Based in Friday Harbor, San Juan Island, the charter company operates six aircraft, flying residents and their families, tourists, workers and business executives to and from mainland U.S. and Canada and between the islands.
"This is a true air taxi. We really are moving people around to get where they need to go. Like using a car, it’s not a luxury; it’s a way of life."Jackie Hamilton, pilot and owner of Island Air charter
“To show you how much airplanes are a part of everyday life, when the local school close to home wasn’t working for my son, we enrolled him in a small school over on Shaw Island. For about three years, we flew him to school every day. He is now at a private school back on San Juan Island and is getting straight As,” Jackie Hamilton said.
Managing weather, terrain
Today, Hamilton employs five full-time and five part-time pilots, and operates two Cessna 207s, one 206, two 172s and a new Cessna Grand Caravan®. The aircraft can handle the archipelago’s challenging weather.

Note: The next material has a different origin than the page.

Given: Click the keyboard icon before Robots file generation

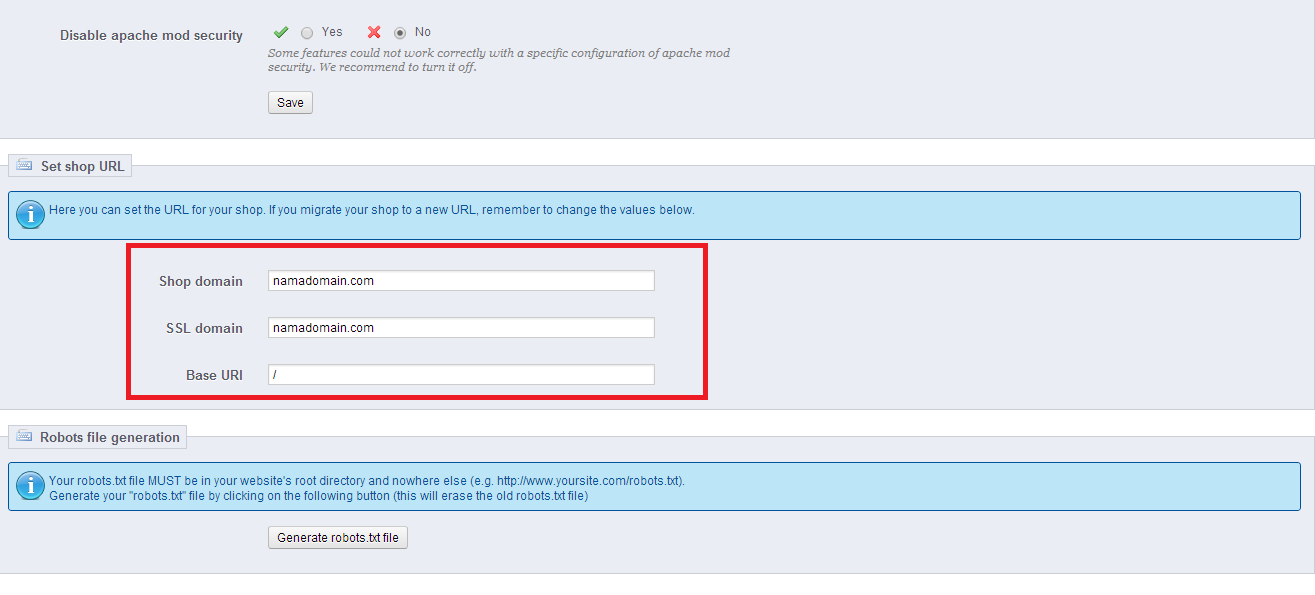Looking at the screenshot, I should (25, 437).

“We get fog, a lot of rain, a lot of reduced visibilities and freezing temperatures in the wintertime. The new Caravan® can handle that well. Our two Cessna 207s and our 206 are certified for Part 135 IFR, which is fairly unusual. As far as terrain, we fly in and out of everything, from Boeing Field to 1,500-foot marginally improved gravel strips. It’s a little bit of bush flying. Cessna aircraft are well-suited for that,” Hamilton, an experienced pilot with more than 13,000 flight hours, said.
Island Air fleet and crew
Island Air averages 10 to 30 charters a day in summer and five to 10 in winter. Most are short, quick hops with one or two people onboard. The phone and power companies, the sheriff’s department and other businesses and organizations depend on Island Air for quick, on-demand transportation throughout the islands. Most flights are usually scheduled at the last minute. Hamilton says the aircraft have to be dependable day after day to keep customers happy.
“If the phone company needs to get over to the next island, Lopez, they’ll give us a call and we pop them over. The ferry ride itself to Lopez is only about a half hour, but they have to wait until the ferry sails, if they can get on. It’s overloaded a lot of times. With us, it’s only a five-minute flight — a huge time savings for companies. They can get over there and fix whatever they need to fix or fly over in the morning and have us pick them up in the afternoon,” Hamilton said.
“Over the years, we have gotten busier and busier and have won the trust of the local businesses. In our 22 years of operation, there have been no accidents. We’re very safety focused.”
In the summer, mild temperatures, lush scenery, orca whales and eagles draw vacationing families and tourists to the islands.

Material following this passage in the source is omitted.